Finalist in the 2021 Nick Adams Short Story Contest
Read the story: I Left My Phone
“‘I Left My Phone’ impressed me for its seemingly effortless movement.”
– Final judge Sandra Cisneros
More about Samantha Stagg:
- Senior at Grinnell College
- Major: Health Science Writing
- Hometown: Carver, MN
ACM: Do you have plans after graduation?
Stagg: Since most application and interview processes are now online, I’m going to take this opportunity to travel around the country and visit friends while looking for journalism work remotely. I’ll also spend time with family in Minnesota.
ACM: What sparked your interest in writing, and how did you get started writing fiction?
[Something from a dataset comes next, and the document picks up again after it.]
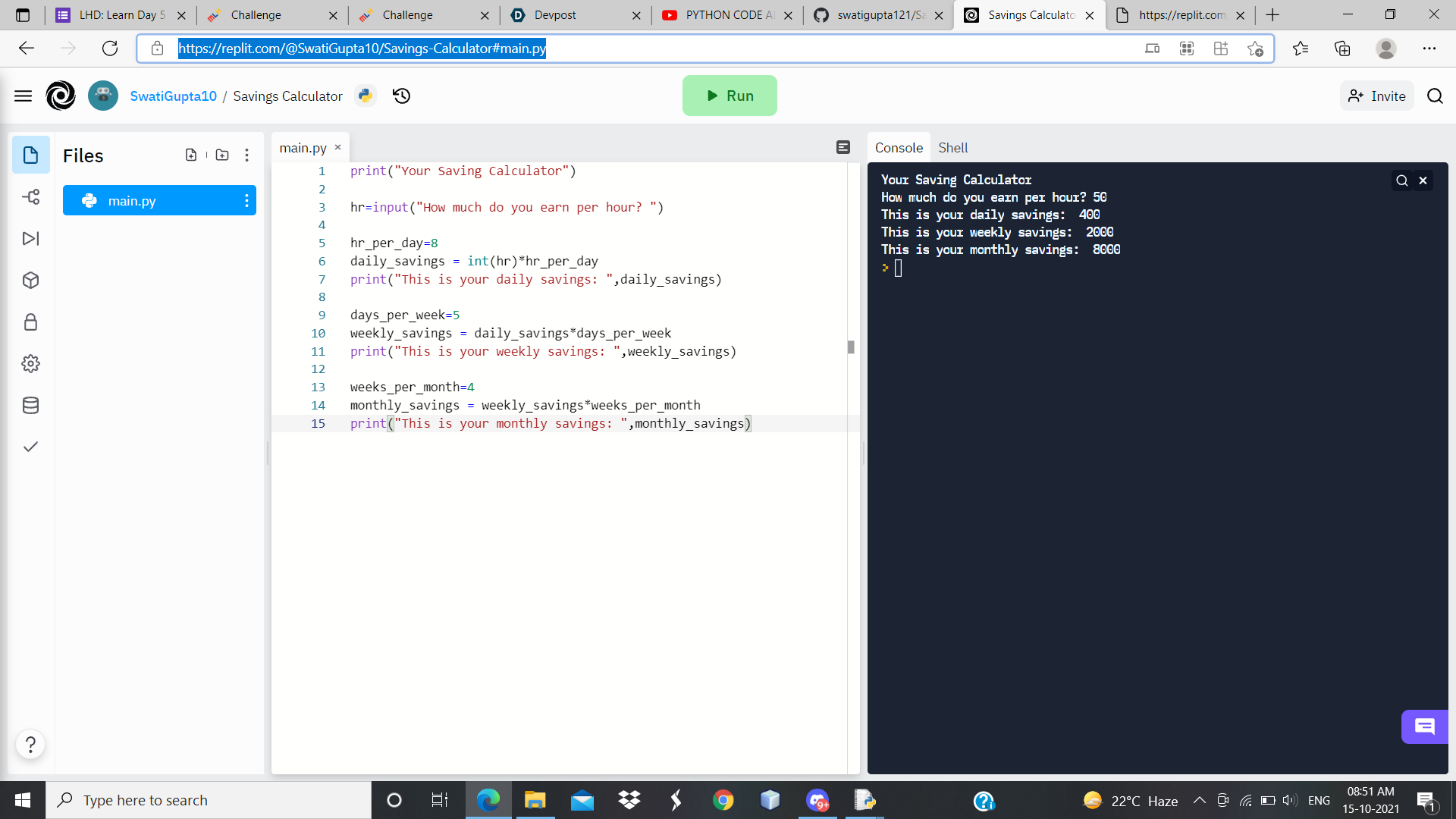Toggle the Files panel icon
This screenshot has width=1456, height=819.
point(30,155)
Stagg: I’ve kept journals since I was seven years old and would write with an illegible combination of pink gel pen and orange highlighter ink. It started as a necessary precaution to protect moments in time from my forgetful memory, but I kept with it because it was a way of thinking more slowly and deliberately. In my second year at Grinnell College, I started trying out other forms of writing. I’d occasionally write a poem, and that led to snippets of stories written in notebooks or on index cards. It felt nice to explore my own thoughts in the context of a different life.
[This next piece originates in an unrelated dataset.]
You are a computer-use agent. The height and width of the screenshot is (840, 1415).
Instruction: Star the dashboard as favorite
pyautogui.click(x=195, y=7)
ACM: How have you developed your writing while you’ve been at Grinnell?
Stagg: Though my focus is more on creative nonfiction, I’ve had a lot of fun with fiction during my time at Grinnell. I wrote little scenes every so often my second year, but I had no clue how to write a whole story until I forced myself to do it by taking a craft of fiction class third year. Reading helped the writing process a lot—we used a fiction anthology for that craft class, and I think we were supposed to read about seven stories from it but I ended up reading 25. I took a fiction seminar the year after, learned how to workshop, and attended guest author lectures hosted by the college, all of which helped make the fiction writing process a little more transparent.